▶ [TEXTE SOURCE]
##########

Souvenirs d’une grand-mère, Suzanne Valabrègue



Dixième récit de Frédéric Valabrègue, publié chez P.O.L: deux personnages des années 1960 perturbent la chronologie, fascinent énormément le narrateur. Sa grand-mère paternelle se prénommait Suzanne, Nina Violetti était le pseudonyme furieusement tendre que lui donnait le dessinateur Louis Pons.



L’une des grandes qualités d’écriture de Frédéric Valabrègue réside dans sa capacité à effectuer des transitions ultra-rapides entre le passé et le présent ainsi qu’entre plusieurs modalités d’existence. Dans ce roman, il est question d’un adolescent d’autrefois et de ses démêlés avec la famille, la province sudiste et l’ordre social: les apprentissages, les tourments de l’asthme, un père absent, le pensionnat, les férules et les bêtisiers immanquablement répressifs des écoles privées et publiques sont évoqués dans un étrange mixte d’âpreté et d’ironie. On entrevoit avant et après 1968 des allers-retours entre Marseille, le Luberon, le Haut Var et l’Afrique; on saisit au vol une géographie et des indices générationnels, des prises de risques et des tournants de vie. Cependant ce qui prime, au-delà des traits irréfutables d’une époque, ce ne sont pas les tribulations, les colères et l’intimité de l’adolescent Frédo: on est intrigué et questionneur en face du magnétisme et de l’énigme suscités par le couple Suzanne Valabrègue/ Louis Pons.

##########

▶ [CONSIGNES DE L'EXERCICE]
a) D'après le texte source, chez quel éditeur paraît le dixième récit de Frédéric Valabrègue ?
b) Reprenez le texte source sur le récit de Frédéric Valabrègue à la suite de sa dernière phrase.

▶ [DONNÉES EXTRAITES]
##########

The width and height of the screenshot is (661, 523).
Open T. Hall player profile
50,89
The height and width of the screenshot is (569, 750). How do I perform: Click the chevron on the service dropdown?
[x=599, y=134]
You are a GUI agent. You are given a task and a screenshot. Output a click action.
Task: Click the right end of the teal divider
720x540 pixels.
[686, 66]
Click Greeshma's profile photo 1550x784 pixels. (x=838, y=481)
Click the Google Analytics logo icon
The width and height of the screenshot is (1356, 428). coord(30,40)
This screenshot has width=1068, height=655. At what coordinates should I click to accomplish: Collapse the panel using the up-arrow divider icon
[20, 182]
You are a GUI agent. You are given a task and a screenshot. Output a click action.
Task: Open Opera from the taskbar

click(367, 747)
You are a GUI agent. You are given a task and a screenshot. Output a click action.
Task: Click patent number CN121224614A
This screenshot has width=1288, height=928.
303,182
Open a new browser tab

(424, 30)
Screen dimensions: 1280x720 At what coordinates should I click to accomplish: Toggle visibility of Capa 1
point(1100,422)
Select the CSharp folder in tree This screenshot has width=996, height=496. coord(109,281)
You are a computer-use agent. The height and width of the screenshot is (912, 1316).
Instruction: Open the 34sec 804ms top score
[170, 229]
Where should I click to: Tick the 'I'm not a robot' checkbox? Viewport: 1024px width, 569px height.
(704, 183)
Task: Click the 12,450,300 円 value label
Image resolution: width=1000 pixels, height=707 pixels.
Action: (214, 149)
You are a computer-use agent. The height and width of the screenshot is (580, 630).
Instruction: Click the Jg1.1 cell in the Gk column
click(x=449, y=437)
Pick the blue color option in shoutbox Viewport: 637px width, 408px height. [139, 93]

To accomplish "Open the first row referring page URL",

##########

▶ [RÉPONSES AUX CONSIGNES]
a) Chez P.O.L.

b)
Pour ce couple, livres et catalogues (2023, rétrospective Pons, Nice et musée Cantini) ont brièvement raconté leur différence d’âge et leur volonté de rupture. Avec Nina Violetti, on en apprend davantage à propos de leurs séjours à partir de 1947 dans plusieurs villages de la Haute-Provence, jusqu’à leur installation dans le Var en bordure d’une rivière propice pour la pêche, à Sillans-la-Cascade. Suzanne avait plus de 40 ans quand elle divorça pour accompagner et « désensauvager » un jeune dessinateur de 18 ans, rencontré porteur d’ « une écharpe rouge autour du cou ».

Vies inimitables : le creuset de Sillans- la Cascade


Auparavant, son premier époux, attaché à l’ambassade de France en Espagne, l’avait emmené à Madrid: le Prado de Velasquez, le flamenco et les fantômes de Lorca, tout ce qu’on désigne intuitivement avec le mot de duende, avaient bouleversé ses attentes. Elle quitta le confort de sa vie antérieure pour mieux percevoir la radicalité et le devenir qu’incarnaient des artistes comme Louis Pons ou Pierre Tal- Coat, fréquenté au Château-Noir du Tholonet.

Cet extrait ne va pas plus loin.